When I first wrote on Twitter about my disgust at the beating scene, a number of people chided me for over-reaction. She is a complex, flawed character, said one, reminding me, Weren’t you an English teacher? Another found it a good thing that the female capacity for violence and emotional incontinence were starkly on display.
To be clear, I don’t object to complexity of character, and I am the last person to demand that women be presented as angels. (I also happen to believe that much minor domestic violence—where it does not cause bodily harm—should be decriminalized.) But that is not what is going on here. This is the affirmation of Kate’s volatility as a marker of her liberation from female stereotypes. Just as we do not object when the male hero beats up bad guys, we are not to lament Kate’s cursing or beating of her husband. If that’s what she needs, so be it. The double standards that once characterized political discourse about women and men—that women are less able than men to control their emotions—have been brought to life again, but now in order to support a hagiographical portrait of a woman whose lack of self-control is evidence of her bold authenticity.
What is the purpose of the “physical altercation,” as more than one gushing reviewer called it? It’s quite possible that writers simply don’t know how else to portray a strong woman except to have her embody stereotypically masculine qualities. The point is obviously not to highlight women’s capacity for domestic violence. We won’t be hearing anything about shelters for abused men or the danger such women represent to their families. On the contrary, this seems an unabashed celebration of all things female, including even those qualities that feminists have told us for decades characterized male behavior near-exclusively and were antithetical to female being. It is the normalization of female abuse in service of the liberation narrative.
I don’t expect there will be much outcry, if any. Most people, men and women, don’t care about domestic violence against men, which may be the least popular of all unpopular men’s issues. The thought seems to be that because men allegedly abused women for centuries with impunity, a little fictional abuse now is nothing. The fact that we know that women are fully capable of violence and that the celebration of violence as empowerment is a dangerous inducement to more violence will get no traction.

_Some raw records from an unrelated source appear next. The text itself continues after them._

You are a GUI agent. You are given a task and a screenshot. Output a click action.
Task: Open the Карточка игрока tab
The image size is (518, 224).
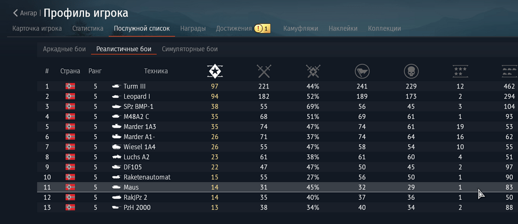pos(37,28)
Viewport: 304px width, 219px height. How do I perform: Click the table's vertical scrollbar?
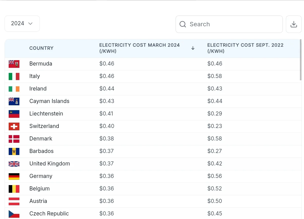click(x=301, y=60)
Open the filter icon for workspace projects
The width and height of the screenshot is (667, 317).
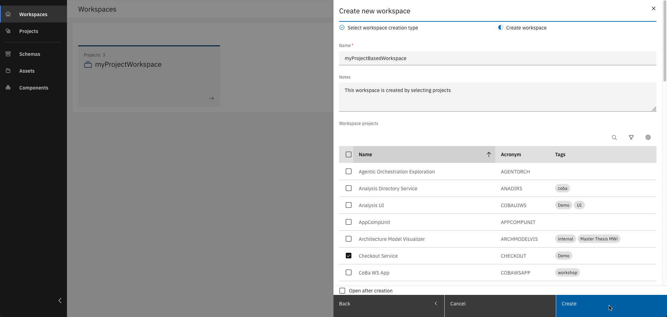click(631, 138)
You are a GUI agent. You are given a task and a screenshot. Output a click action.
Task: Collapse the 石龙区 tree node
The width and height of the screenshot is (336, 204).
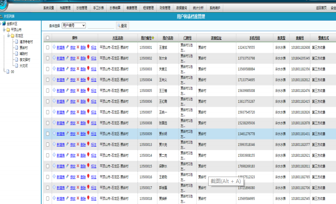point(8,36)
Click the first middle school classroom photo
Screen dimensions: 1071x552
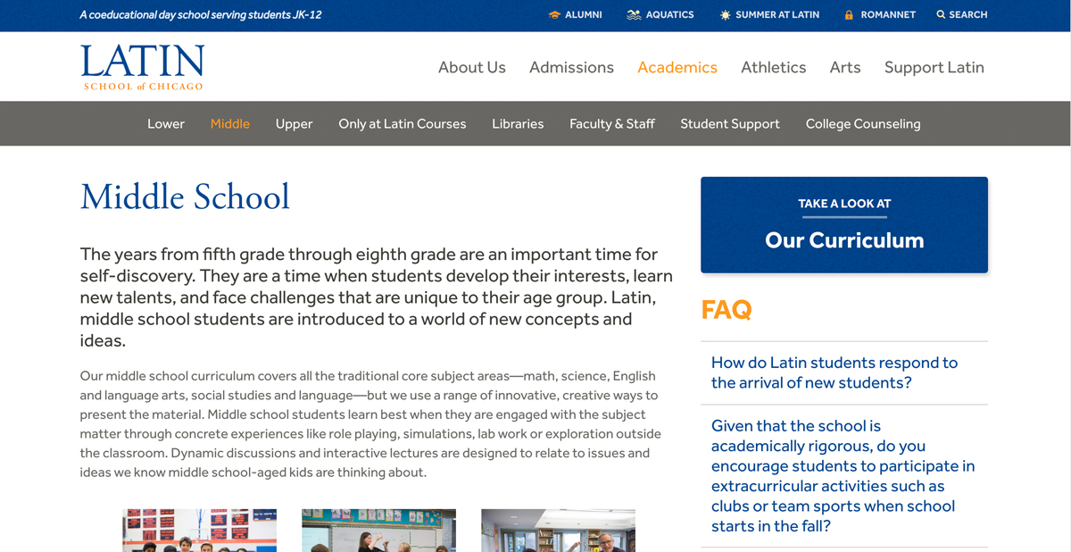tap(198, 531)
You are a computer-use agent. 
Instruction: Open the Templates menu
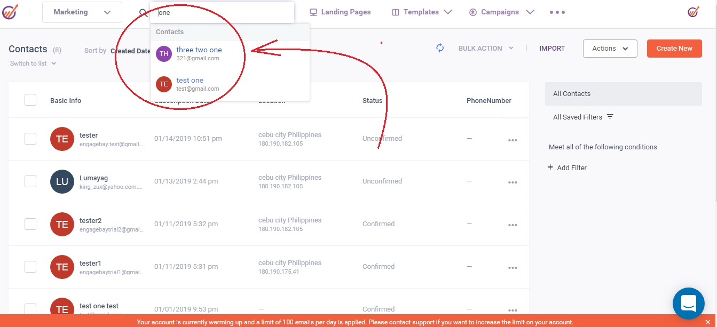pos(422,12)
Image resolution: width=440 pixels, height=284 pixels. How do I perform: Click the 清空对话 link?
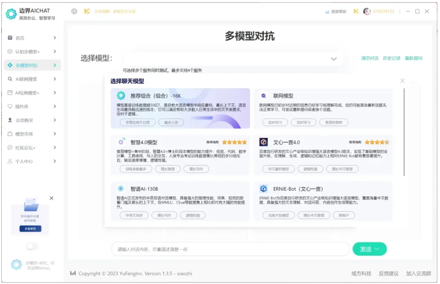[x=369, y=59]
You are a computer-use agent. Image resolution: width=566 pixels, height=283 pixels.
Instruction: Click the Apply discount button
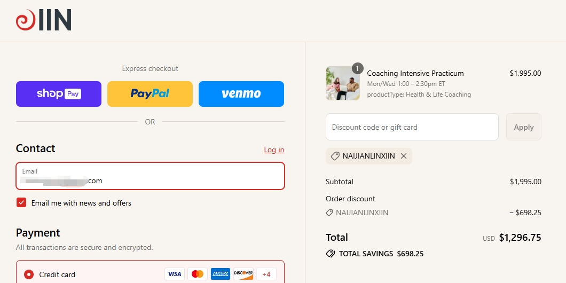(x=523, y=127)
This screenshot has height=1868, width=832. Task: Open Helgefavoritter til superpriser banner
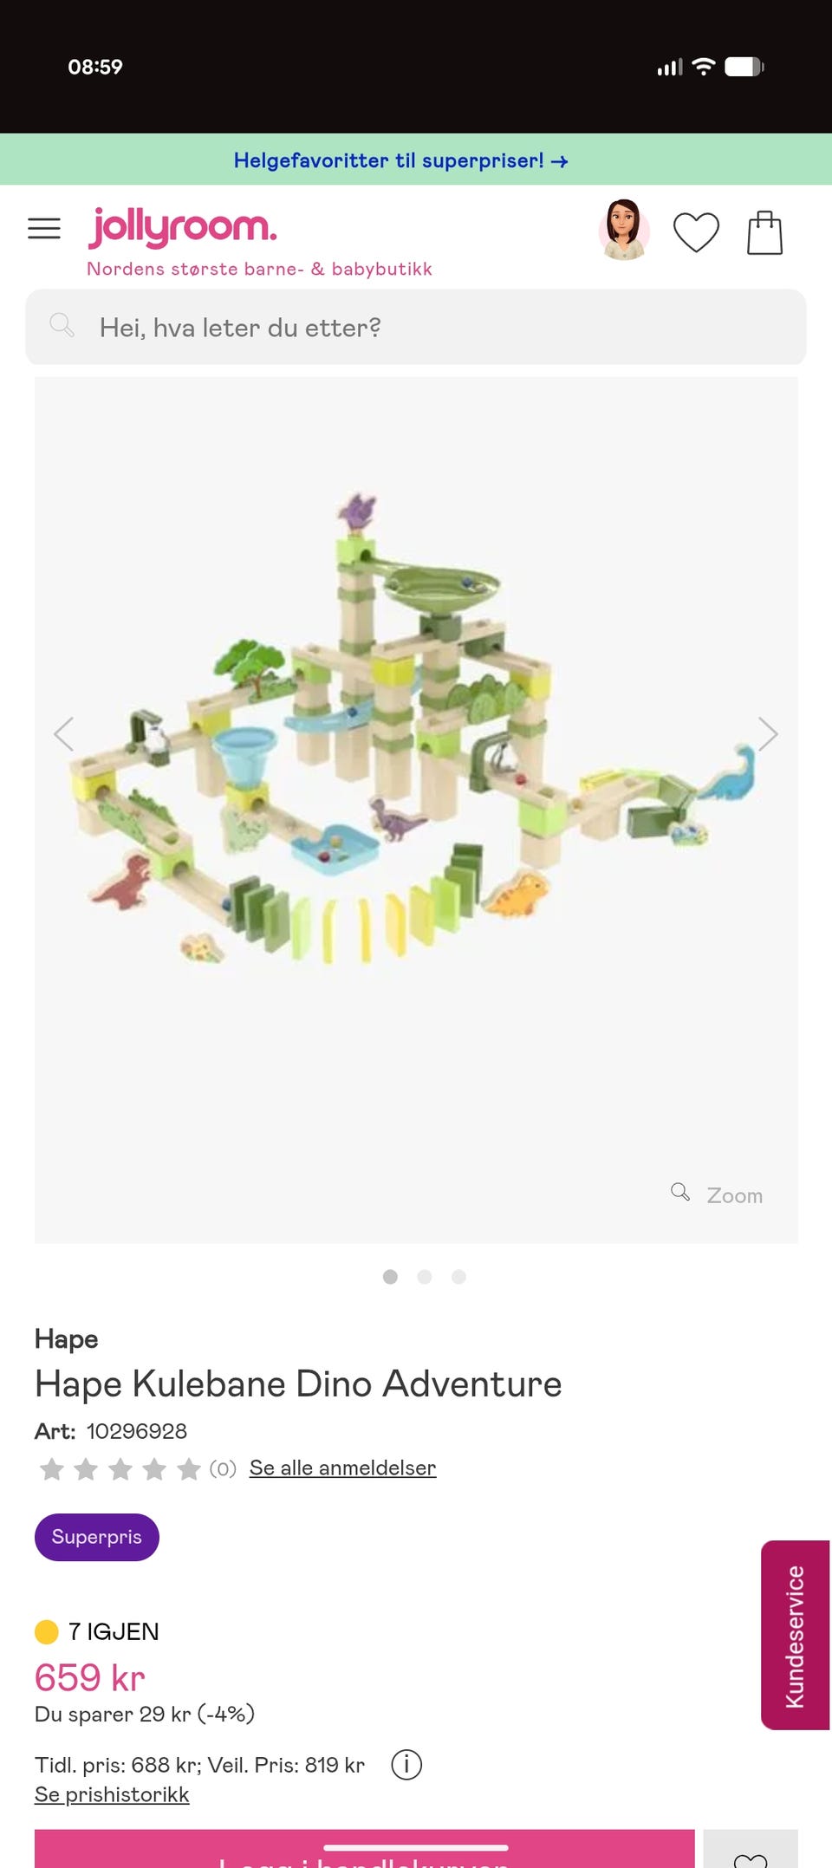[x=400, y=160]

But I would think that a few thoughtful people might be disturbed by the general trend to encourage female badassery. Most men have a deeply ingrained horror of hitting women back, but even the best among them might be provoked past endurance. Encouraging women to seek fulfillment through abusive behavior, especially in thinking themselves men’s physical equals, is likely to endanger some women as well as men. Most feminists will take satisfaction in being able to report yet more “male violence,” and their complicity in tolerating domestic abuse when it’s a man being abused is yet more reason to reject their claims that empowered women will save the world.